::: INPUT MATERIAL :::

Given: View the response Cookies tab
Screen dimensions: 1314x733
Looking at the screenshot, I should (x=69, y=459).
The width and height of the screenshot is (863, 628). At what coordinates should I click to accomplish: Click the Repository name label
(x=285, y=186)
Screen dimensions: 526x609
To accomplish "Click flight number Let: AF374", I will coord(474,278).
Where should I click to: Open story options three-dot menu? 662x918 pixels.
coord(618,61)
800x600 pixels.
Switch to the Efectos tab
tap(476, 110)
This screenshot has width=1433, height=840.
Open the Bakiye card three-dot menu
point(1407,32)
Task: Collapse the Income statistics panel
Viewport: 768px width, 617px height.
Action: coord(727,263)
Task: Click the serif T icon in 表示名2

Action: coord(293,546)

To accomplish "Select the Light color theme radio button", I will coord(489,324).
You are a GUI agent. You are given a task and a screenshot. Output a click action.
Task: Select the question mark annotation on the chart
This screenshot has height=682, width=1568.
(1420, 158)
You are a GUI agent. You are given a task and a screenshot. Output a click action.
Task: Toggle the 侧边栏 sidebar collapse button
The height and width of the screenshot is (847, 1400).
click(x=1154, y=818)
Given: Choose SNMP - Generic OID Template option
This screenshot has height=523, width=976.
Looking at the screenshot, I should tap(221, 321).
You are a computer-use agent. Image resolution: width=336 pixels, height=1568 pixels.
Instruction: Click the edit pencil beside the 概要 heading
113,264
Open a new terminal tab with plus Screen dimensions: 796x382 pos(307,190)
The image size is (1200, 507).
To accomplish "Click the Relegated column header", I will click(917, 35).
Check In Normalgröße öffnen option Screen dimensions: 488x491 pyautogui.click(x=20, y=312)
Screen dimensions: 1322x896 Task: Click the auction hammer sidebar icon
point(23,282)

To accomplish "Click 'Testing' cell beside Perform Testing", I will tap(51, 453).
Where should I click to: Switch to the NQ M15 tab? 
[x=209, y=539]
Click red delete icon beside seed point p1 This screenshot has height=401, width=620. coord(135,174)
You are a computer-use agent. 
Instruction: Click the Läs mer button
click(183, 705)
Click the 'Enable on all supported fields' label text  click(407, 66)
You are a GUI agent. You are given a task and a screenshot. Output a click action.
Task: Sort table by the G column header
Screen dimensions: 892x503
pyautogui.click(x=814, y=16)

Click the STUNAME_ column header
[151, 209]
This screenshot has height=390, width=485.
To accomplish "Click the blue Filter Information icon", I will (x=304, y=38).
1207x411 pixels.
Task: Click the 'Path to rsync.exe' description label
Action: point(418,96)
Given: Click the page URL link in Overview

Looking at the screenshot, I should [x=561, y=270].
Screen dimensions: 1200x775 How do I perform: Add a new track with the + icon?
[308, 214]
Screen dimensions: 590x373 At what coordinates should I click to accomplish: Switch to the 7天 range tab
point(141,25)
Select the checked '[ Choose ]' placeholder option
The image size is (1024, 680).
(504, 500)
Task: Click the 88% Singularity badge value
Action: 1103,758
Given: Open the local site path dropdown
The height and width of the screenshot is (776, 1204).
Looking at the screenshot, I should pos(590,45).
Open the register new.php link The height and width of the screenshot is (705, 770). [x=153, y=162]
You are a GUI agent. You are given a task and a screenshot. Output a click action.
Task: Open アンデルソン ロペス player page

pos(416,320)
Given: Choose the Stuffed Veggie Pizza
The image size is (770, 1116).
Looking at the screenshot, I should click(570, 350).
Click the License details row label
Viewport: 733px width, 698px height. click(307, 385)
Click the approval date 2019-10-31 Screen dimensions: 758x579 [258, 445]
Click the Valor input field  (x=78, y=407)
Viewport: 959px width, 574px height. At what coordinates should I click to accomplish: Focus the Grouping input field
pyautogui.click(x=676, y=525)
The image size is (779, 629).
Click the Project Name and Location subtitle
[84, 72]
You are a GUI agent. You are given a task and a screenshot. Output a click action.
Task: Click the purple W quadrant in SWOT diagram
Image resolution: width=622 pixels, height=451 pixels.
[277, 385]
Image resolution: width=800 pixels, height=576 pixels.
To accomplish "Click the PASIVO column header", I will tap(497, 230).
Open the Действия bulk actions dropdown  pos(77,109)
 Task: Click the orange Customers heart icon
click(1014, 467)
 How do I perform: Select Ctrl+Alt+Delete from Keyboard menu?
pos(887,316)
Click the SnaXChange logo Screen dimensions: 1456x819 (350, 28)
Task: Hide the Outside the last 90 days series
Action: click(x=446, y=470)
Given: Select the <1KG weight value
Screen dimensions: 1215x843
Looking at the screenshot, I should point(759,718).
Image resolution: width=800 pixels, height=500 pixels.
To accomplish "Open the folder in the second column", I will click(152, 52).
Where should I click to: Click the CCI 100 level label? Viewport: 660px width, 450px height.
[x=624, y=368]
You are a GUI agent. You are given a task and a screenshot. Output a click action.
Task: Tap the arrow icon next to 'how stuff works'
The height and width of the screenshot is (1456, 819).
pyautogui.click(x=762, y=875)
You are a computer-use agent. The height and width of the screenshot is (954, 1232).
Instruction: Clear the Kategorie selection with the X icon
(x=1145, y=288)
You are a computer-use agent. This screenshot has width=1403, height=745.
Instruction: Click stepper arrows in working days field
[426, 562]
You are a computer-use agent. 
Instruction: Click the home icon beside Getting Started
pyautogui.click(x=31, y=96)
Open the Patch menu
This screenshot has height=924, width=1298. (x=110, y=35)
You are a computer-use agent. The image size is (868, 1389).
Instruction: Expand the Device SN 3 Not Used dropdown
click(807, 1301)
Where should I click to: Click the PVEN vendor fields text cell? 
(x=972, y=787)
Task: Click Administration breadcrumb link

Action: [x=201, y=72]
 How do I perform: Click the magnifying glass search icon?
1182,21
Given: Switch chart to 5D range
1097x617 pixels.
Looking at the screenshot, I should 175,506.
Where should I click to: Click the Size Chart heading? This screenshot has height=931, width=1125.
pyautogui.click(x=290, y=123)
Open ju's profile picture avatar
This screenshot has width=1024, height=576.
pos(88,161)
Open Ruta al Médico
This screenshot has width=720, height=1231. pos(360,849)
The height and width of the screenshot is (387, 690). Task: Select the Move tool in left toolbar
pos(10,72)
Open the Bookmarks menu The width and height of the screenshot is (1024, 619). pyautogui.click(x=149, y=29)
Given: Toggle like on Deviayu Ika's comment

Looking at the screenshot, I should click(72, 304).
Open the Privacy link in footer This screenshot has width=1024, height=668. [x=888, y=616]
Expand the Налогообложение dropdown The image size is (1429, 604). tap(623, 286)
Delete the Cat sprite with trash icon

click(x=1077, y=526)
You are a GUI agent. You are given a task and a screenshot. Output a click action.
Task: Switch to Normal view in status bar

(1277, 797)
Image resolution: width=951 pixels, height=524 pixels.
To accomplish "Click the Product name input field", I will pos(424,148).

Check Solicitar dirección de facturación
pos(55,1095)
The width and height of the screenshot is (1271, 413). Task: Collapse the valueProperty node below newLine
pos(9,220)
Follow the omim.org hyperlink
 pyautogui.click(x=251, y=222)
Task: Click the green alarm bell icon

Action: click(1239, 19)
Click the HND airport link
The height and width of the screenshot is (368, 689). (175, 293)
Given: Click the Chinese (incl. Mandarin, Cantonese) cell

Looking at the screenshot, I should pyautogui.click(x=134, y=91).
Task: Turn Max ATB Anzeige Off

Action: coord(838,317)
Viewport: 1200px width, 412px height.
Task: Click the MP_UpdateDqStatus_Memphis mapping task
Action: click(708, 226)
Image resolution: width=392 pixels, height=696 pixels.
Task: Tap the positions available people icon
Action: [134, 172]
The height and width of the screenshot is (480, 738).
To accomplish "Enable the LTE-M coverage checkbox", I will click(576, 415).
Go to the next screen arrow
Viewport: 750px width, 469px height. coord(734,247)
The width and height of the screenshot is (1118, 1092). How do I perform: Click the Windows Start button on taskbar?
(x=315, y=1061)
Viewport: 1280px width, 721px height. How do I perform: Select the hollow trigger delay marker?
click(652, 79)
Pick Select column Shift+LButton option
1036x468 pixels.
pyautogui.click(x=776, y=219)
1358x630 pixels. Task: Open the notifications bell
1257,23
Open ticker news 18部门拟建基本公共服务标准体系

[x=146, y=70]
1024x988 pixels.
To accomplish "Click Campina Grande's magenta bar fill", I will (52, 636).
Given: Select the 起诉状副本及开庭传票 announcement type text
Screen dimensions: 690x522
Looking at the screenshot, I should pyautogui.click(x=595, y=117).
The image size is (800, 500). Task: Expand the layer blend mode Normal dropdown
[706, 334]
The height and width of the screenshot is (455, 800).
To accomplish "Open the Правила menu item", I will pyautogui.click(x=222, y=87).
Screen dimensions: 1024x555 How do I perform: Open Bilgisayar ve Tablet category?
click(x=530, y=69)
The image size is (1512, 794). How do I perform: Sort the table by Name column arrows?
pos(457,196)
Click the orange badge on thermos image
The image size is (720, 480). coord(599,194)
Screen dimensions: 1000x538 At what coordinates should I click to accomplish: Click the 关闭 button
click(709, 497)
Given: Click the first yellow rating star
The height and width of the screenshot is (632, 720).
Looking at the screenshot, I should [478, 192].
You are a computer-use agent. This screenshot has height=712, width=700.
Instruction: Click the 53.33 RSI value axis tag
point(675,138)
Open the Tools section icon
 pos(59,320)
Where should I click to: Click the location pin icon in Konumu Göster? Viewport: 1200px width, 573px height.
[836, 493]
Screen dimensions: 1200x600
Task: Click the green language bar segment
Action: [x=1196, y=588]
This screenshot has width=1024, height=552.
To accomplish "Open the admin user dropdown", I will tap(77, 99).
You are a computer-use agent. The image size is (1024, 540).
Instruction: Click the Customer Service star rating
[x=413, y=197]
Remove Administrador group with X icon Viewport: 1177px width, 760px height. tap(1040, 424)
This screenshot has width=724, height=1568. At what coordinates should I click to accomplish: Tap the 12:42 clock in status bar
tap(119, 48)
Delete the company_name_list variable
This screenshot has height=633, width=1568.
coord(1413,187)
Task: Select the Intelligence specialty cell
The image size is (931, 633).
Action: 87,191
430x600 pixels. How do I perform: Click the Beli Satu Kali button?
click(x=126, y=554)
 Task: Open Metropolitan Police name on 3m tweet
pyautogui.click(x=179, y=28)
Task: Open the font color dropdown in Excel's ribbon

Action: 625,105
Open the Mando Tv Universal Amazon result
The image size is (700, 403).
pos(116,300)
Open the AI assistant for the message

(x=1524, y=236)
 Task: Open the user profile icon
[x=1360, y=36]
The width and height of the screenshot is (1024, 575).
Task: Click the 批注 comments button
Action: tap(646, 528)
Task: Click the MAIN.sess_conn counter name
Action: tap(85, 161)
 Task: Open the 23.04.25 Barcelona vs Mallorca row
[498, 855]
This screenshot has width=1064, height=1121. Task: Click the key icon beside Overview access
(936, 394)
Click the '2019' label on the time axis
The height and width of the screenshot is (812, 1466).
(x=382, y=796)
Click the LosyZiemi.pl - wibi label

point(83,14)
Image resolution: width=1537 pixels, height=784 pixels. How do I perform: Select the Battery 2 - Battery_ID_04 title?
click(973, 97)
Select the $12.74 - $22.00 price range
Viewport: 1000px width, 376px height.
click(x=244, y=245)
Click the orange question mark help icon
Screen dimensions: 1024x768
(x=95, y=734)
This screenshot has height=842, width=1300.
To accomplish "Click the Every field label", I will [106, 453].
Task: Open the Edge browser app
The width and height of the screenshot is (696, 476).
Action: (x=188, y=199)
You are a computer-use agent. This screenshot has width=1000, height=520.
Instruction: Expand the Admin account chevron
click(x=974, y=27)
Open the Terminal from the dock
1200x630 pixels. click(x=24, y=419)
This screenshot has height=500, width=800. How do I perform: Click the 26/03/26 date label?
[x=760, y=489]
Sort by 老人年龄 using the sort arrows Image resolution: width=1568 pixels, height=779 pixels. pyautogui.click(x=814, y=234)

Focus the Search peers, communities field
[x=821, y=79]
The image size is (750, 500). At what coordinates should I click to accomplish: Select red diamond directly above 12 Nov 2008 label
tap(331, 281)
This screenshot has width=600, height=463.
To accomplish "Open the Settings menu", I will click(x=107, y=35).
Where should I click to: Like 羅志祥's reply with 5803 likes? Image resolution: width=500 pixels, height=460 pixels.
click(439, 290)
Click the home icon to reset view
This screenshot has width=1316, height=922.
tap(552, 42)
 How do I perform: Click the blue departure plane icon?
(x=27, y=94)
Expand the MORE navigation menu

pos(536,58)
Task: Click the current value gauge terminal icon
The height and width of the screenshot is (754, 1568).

:::

> **YOUR INSTRUCTIONS**:
Please copy, word for word, every line from the first line of the records through the line containing "Given: Choose SNMP", with both of those lines included and nothing else.

> **WRITTEN RESPONSE**:
Given: View the response Cookies tab
Screen dimensions: 1314x733
Looking at the screenshot, I should (x=69, y=459).
The width and height of the screenshot is (863, 628). At what coordinates should I click to accomplish: Click the Repository name label
(x=285, y=186)
Screen dimensions: 526x609
To accomplish "Click flight number Let: AF374", I will coord(474,278).
Where should I click to: Open story options three-dot menu? 662x918 pixels.
coord(618,61)
800x600 pixels.
Switch to the Efectos tab
tap(476, 110)
This screenshot has width=1433, height=840.
Open the Bakiye card three-dot menu
point(1407,32)
Task: Collapse the Income statistics panel
Viewport: 768px width, 617px height.
Action: coord(727,263)
Task: Click the serif T icon in 表示名2

Action: coord(293,546)

To accomplish "Select the Light color theme radio button", I will coord(489,324).
You are a GUI agent. You are given a task and a screenshot. Output a click action.
Task: Select the question mark annotation on the chart
This screenshot has height=682, width=1568.
(1420, 158)
You are a GUI agent. You are given a task and a screenshot. Output a click action.
Task: Toggle the 侧边栏 sidebar collapse button
The height and width of the screenshot is (847, 1400).
click(x=1154, y=818)
Given: Choose SNMP - Generic OID Template option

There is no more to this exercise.